* What to do *
Count the lines in the rows that contain the string "marker", matching case exactly, and give only the number.

* Data entries *
···
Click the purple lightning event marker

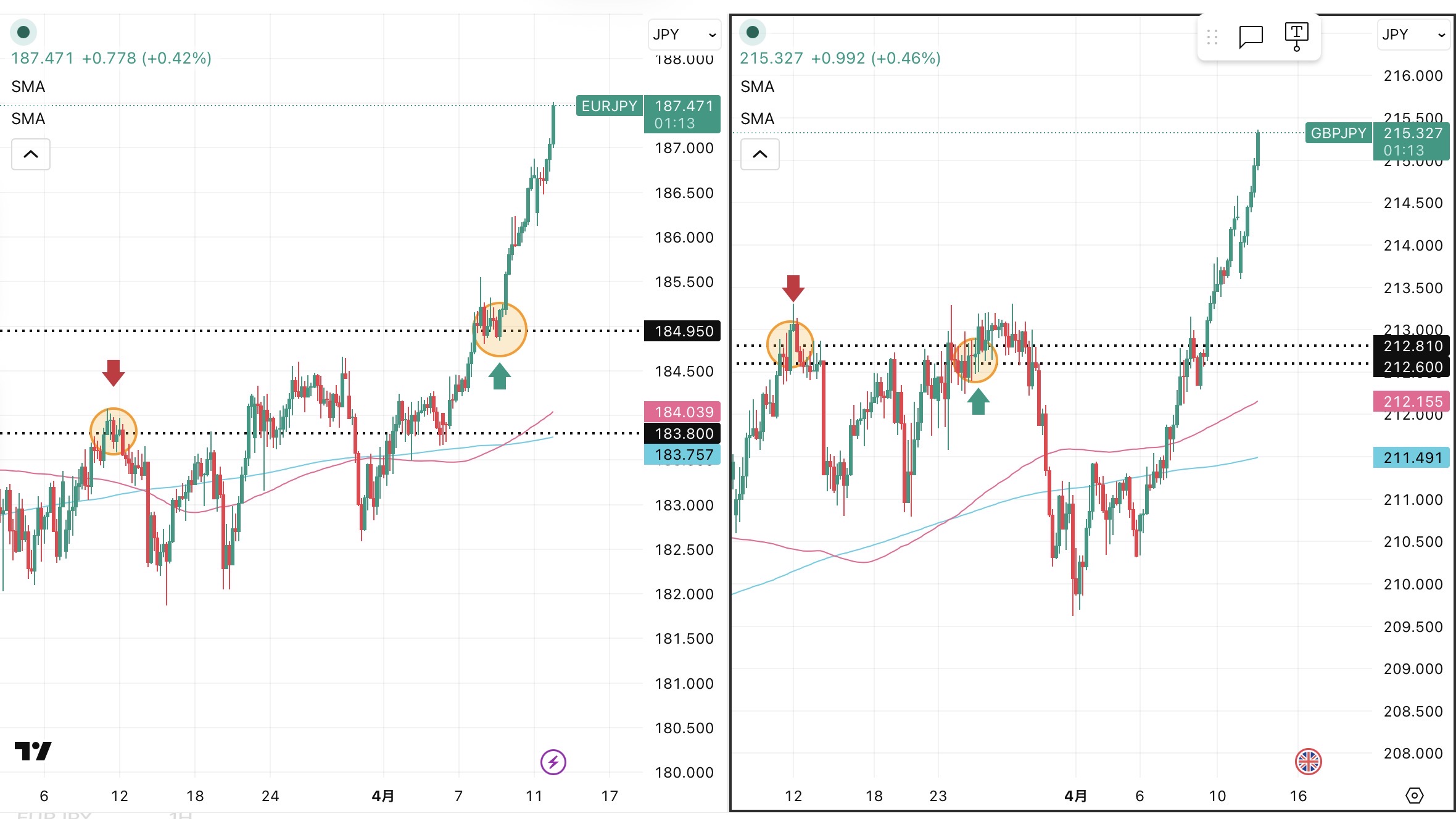click(x=553, y=762)
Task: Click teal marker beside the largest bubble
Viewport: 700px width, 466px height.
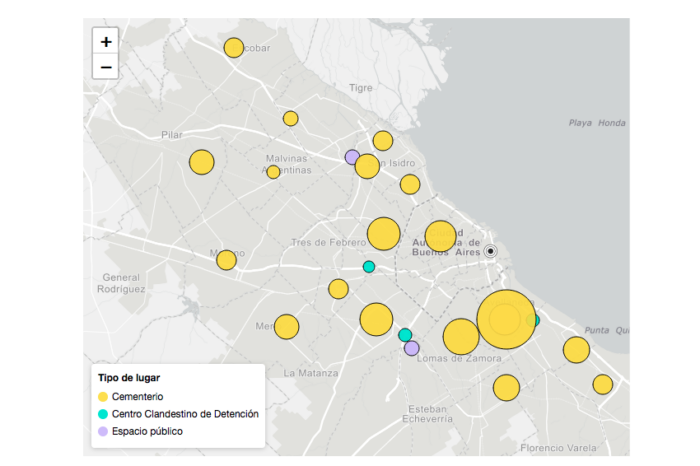Action: pos(535,320)
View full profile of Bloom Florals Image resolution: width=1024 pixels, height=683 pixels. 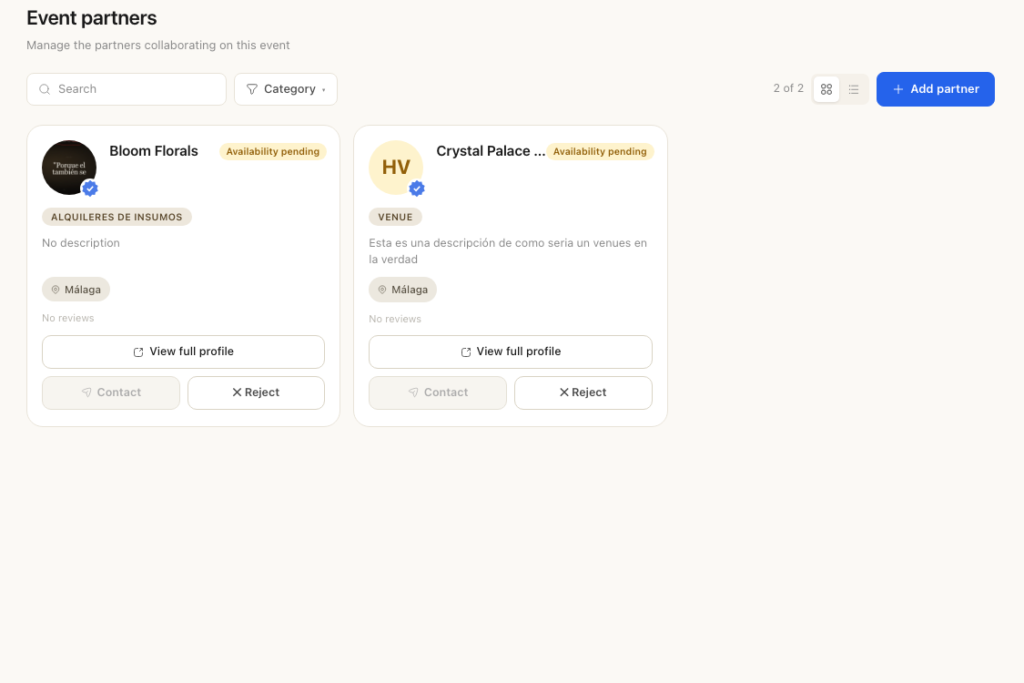tap(184, 352)
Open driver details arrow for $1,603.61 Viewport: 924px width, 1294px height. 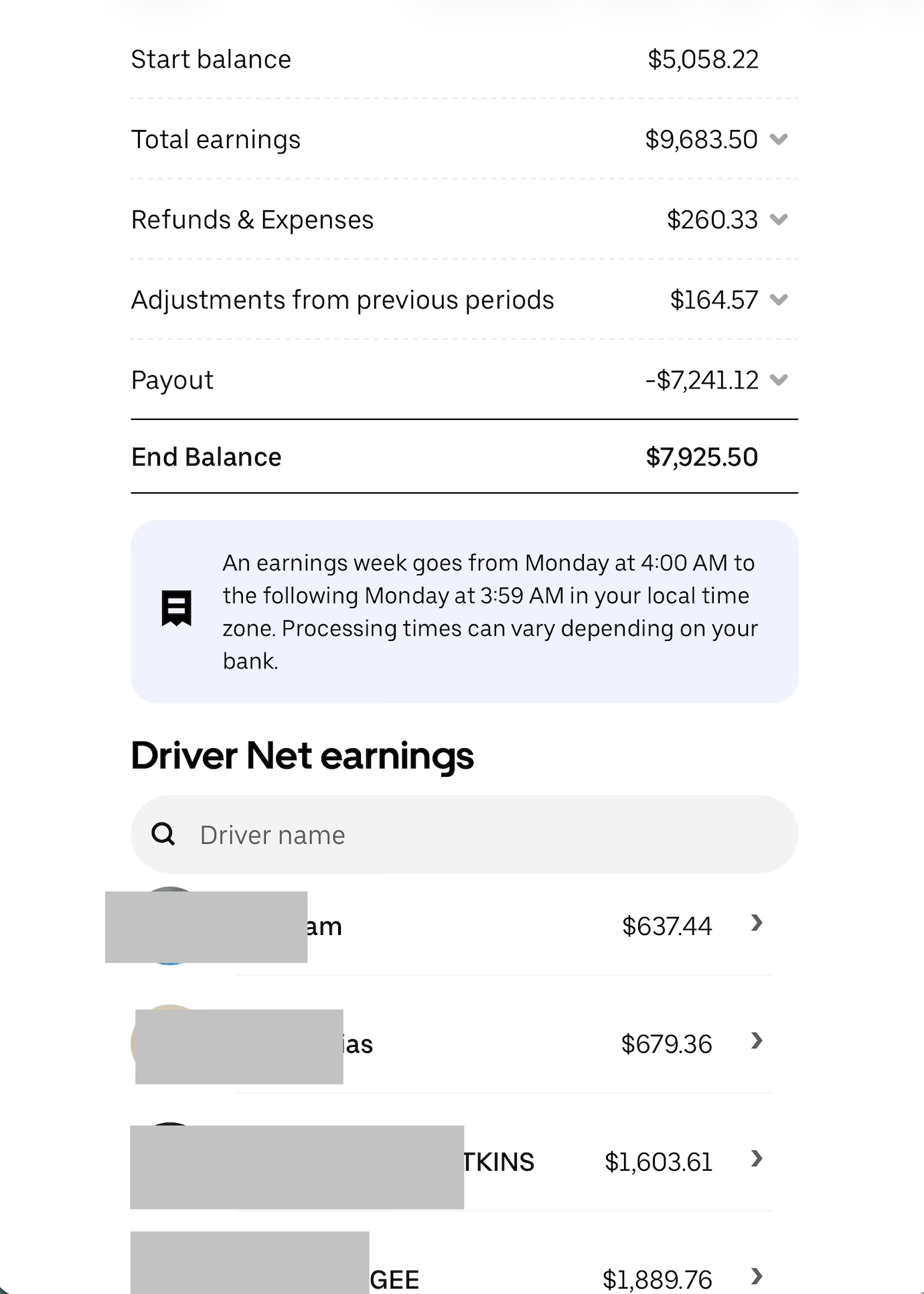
···
* Task response *
2